◆ **EXERCISE PROMPT**: Could you repeat exactly the lines below, from the line containing "You are a GUI" through the last one, both included, while leaving out any pictures?

Stored items from a collection:
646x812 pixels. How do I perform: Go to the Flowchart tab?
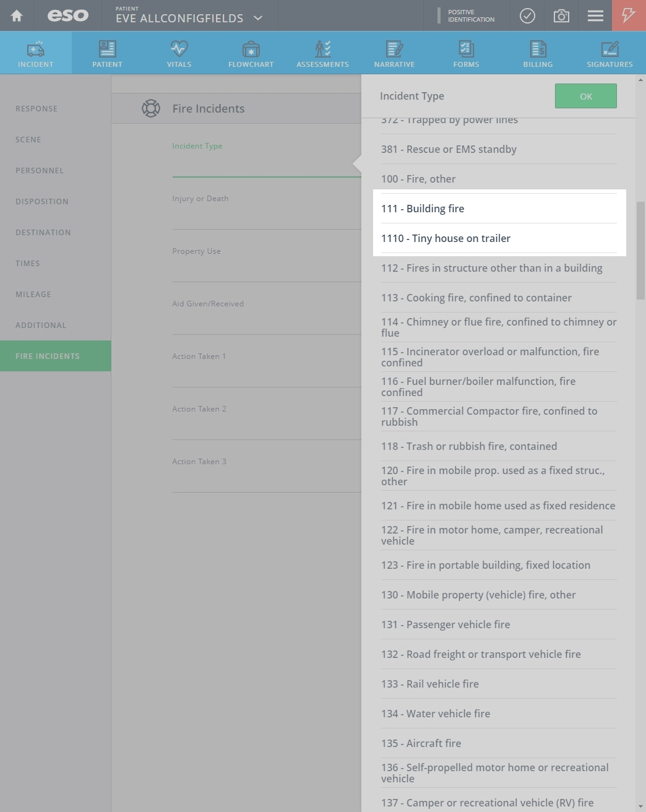251,53
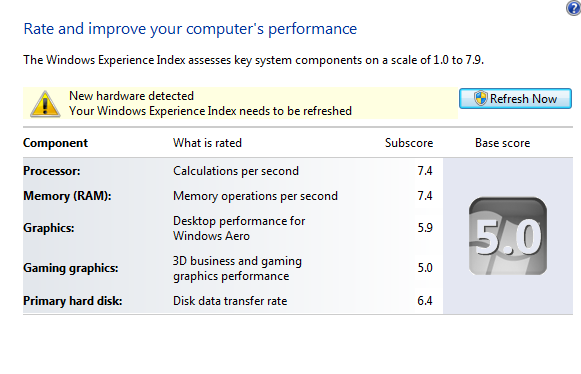The image size is (581, 374).
Task: Click the Rate and improve performance heading
Action: click(190, 29)
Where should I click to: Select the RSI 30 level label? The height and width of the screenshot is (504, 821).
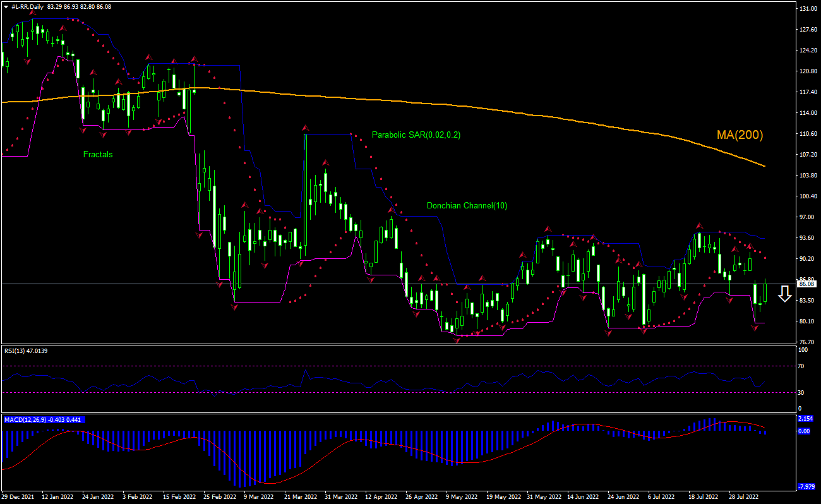[801, 392]
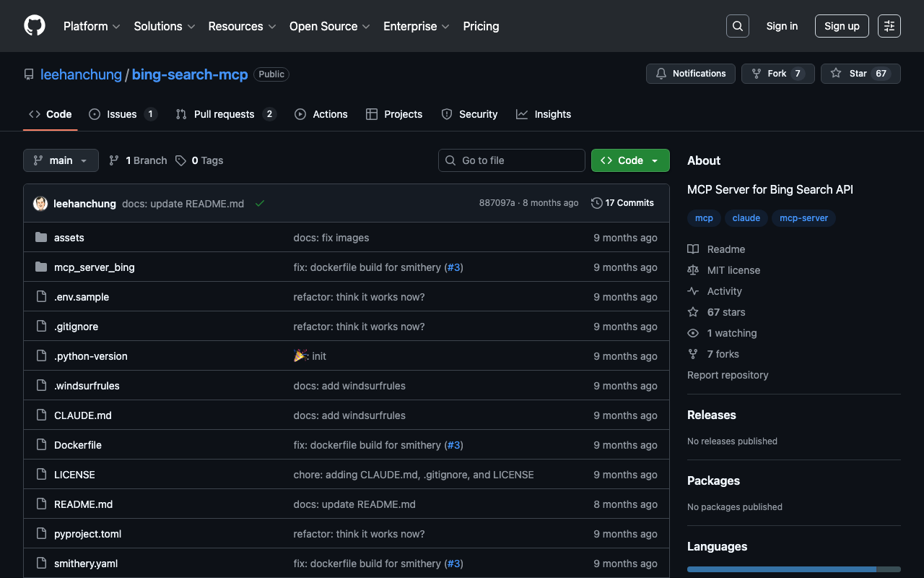Click the Tags icon next to 0 Tags
The image size is (924, 578).
pos(180,160)
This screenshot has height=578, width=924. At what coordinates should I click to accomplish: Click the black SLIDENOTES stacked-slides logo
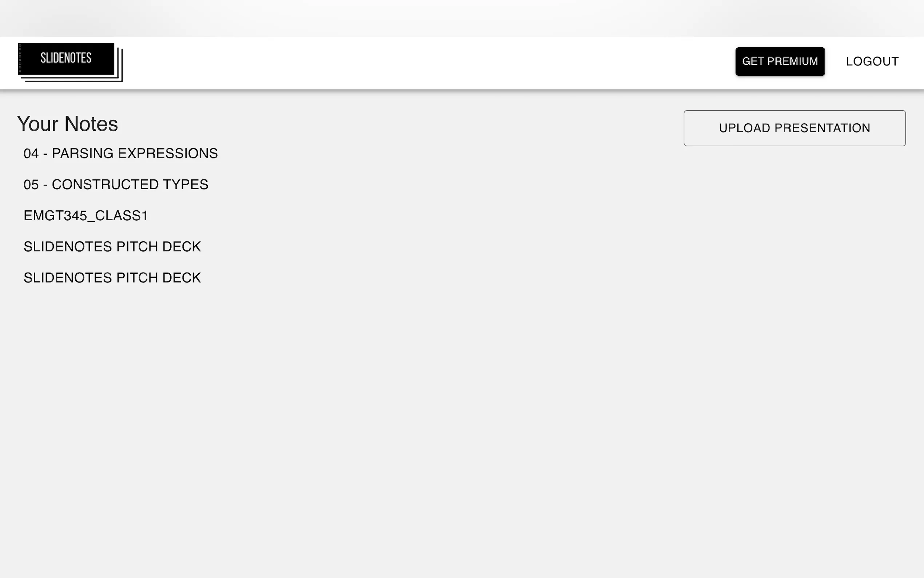pos(70,62)
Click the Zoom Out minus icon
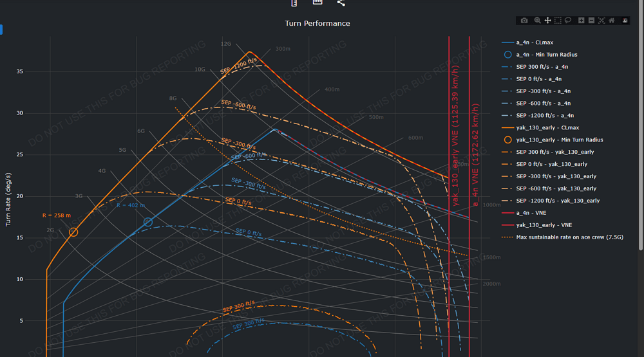This screenshot has width=644, height=357. pos(591,21)
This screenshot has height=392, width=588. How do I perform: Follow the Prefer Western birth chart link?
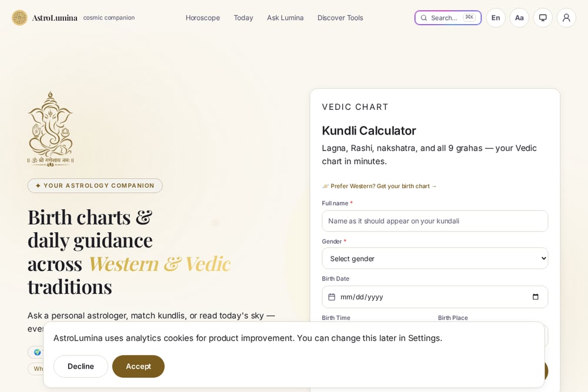coord(379,186)
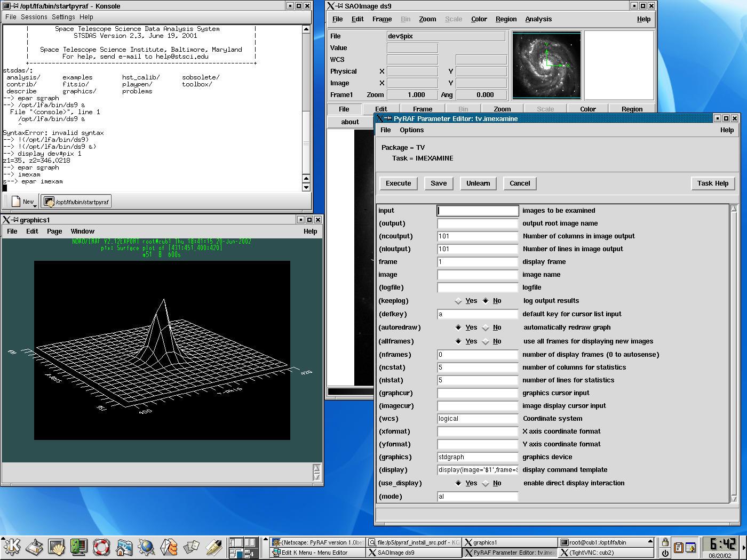Viewport: 747px width, 560px height.
Task: Open the Analysis menu in SAOImage ds9
Action: (538, 19)
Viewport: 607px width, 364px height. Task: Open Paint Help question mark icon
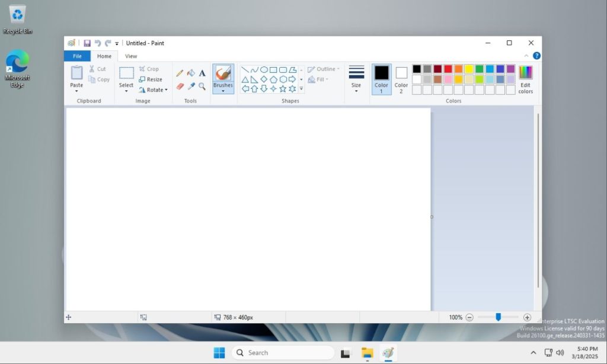(x=536, y=56)
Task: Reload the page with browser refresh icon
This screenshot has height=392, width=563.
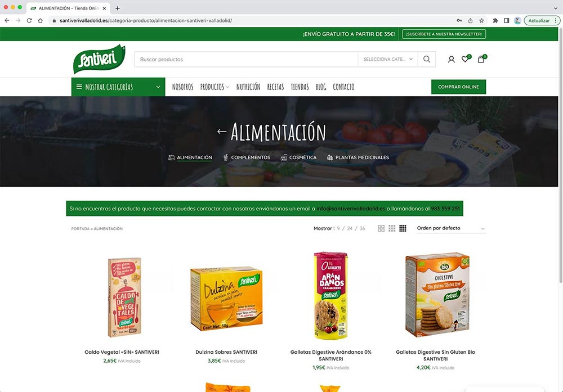Action: pos(29,20)
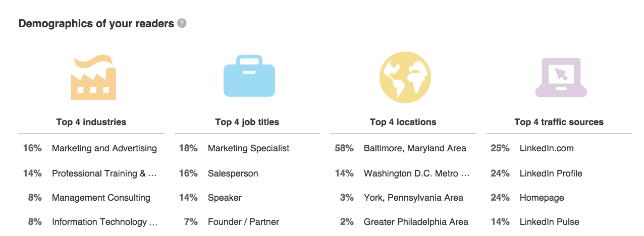Click the help question mark icon
The height and width of the screenshot is (236, 644).
182,23
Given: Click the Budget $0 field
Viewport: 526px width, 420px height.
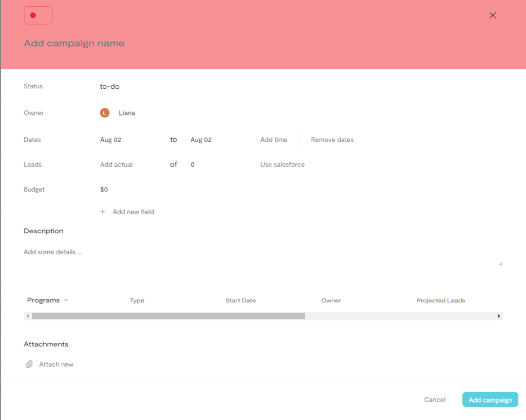Looking at the screenshot, I should pyautogui.click(x=104, y=189).
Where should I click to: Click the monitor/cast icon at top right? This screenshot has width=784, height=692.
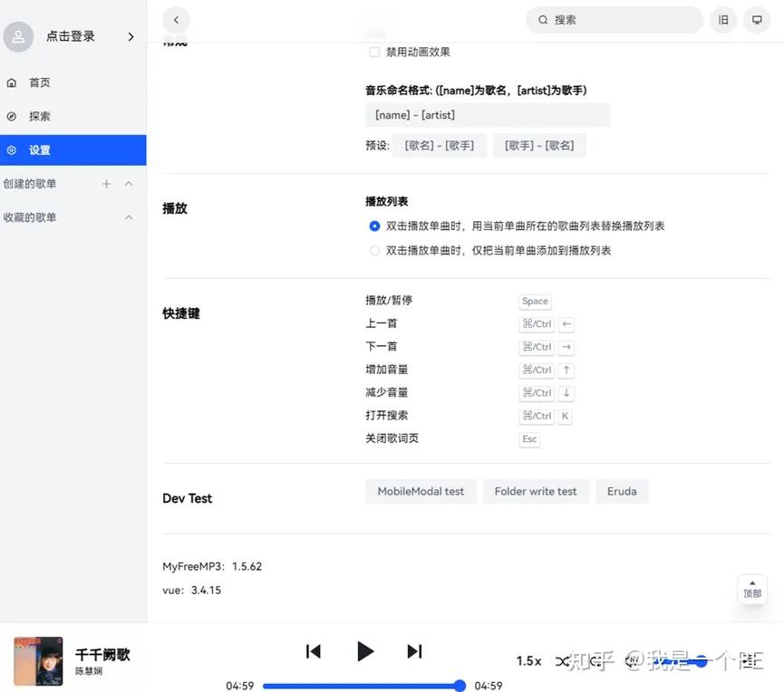pyautogui.click(x=755, y=17)
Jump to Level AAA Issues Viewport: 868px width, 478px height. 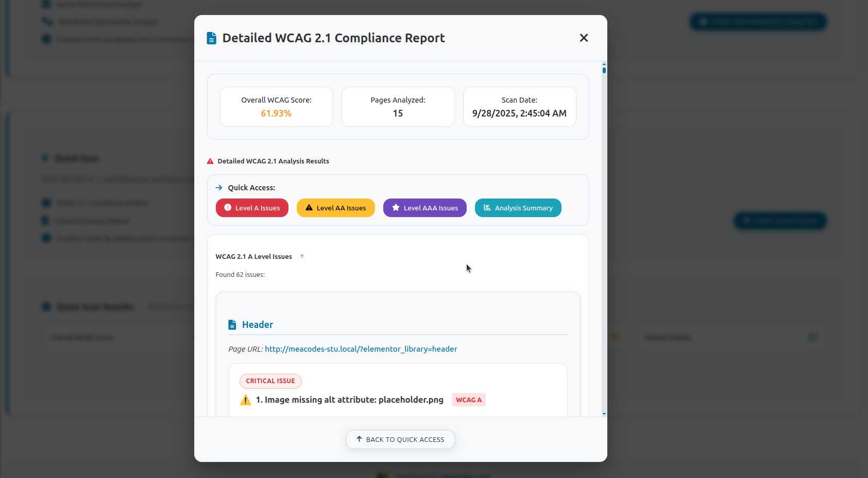pos(424,208)
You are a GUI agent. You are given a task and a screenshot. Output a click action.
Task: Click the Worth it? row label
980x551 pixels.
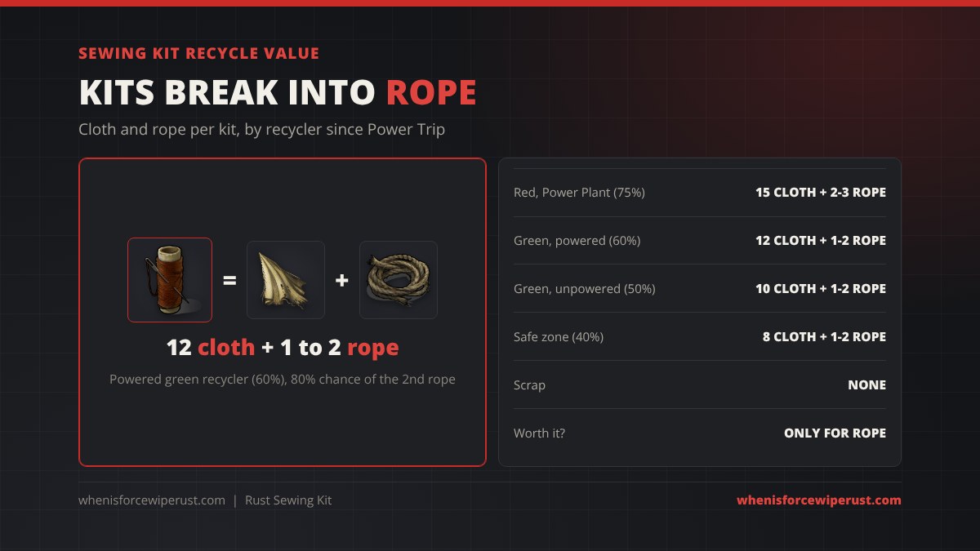539,433
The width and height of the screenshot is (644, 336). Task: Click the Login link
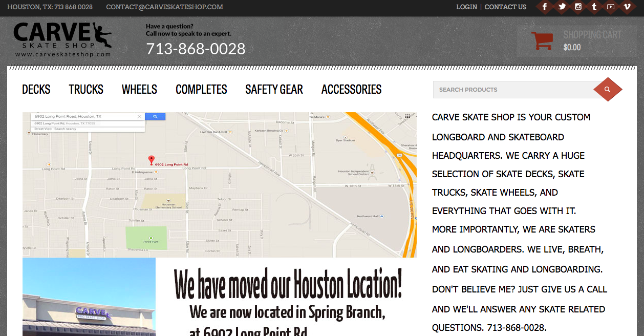coord(466,7)
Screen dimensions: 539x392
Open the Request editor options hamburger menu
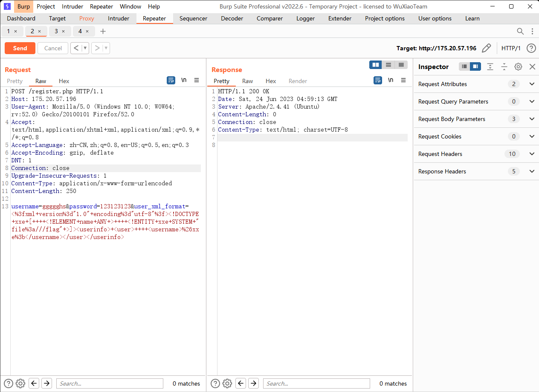pyautogui.click(x=197, y=80)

◆ **EXERCISE OUTPUT**:
You are a GUI agent. You are given a task and a screenshot. Output a click action.
Task: Click the Worth it? row label
980x551 pixels.
539,433
The width and height of the screenshot is (644, 336). Task: Click the Login link
coord(466,7)
Screen dimensions: 539x392
Open the Request editor options hamburger menu
pyautogui.click(x=197, y=80)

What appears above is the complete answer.